The Uniform Catastrophe of Global Warming

Friday, March 16, 2007
Probably the most disconcerting (that is, "suspicious") thing about the conclusions of global warming researchers is that they are uniformly catastrophic. Apparently the global temperature around 1880 represented not only the best of all possible worlds, but a world so wonderful that increasing temperatures would make everything worse - it will rain more where we don't need it, and less where we do; pathogen carrying insects will expand their range, but insect eating species will die off, and people will never figure out that moving inland or northward gets them away from rising seas and excessive heat.
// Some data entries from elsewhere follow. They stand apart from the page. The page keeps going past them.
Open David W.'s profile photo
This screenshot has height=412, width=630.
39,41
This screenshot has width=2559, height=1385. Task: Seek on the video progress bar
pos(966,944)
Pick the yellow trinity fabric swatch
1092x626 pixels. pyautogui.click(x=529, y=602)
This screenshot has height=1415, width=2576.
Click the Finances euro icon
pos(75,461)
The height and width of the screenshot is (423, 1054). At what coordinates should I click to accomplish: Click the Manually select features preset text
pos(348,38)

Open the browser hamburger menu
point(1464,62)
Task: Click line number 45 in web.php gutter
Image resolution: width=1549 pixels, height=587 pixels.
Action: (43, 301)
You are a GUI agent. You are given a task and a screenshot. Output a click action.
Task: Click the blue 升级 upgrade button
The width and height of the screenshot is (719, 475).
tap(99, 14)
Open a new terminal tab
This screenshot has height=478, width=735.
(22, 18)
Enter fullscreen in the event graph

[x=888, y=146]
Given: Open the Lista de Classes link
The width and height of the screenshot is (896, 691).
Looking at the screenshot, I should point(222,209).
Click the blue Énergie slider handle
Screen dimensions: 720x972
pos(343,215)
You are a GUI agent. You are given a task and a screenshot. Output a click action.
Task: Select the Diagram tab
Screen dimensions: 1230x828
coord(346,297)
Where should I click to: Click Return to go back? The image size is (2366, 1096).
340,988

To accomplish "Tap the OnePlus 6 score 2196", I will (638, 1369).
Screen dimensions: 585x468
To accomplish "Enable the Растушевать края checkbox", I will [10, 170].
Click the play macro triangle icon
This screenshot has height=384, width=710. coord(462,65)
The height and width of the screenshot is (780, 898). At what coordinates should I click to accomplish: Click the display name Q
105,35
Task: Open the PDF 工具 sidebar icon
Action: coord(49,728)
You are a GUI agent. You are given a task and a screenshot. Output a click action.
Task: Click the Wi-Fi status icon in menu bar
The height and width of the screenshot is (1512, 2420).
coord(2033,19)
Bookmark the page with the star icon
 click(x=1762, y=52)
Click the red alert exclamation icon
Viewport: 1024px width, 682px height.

Today we hear that global warming destroyed $5 billion in crops between 1981 and 2002, which is a relative pittance at less than $250 million a year, but you can be sure things will get worse and worse until they justify Kyoto.

It's a shame that warming won't do a thing to prevent damage to citrus crops due to freezes, like the the $6.2 billion to Florida's citrus crop from 1983 to 1985 , or the $1.2 billion in California last month . But that's the way it goes. When you're living in utopia, things can only get worse.

Now, please, repeat after me:

Fish like it cold
Trees like it cold
Birds like it cold
Bees like it cold
You like it cold
He likes it cold
Snow loving ice loving
We like it cold

Even dogs like it cold!
That's why we're sold (that)
Gaia oh Gaia Oh!
She likes it cold!

Environuts, feel free to use that at your next drum circle.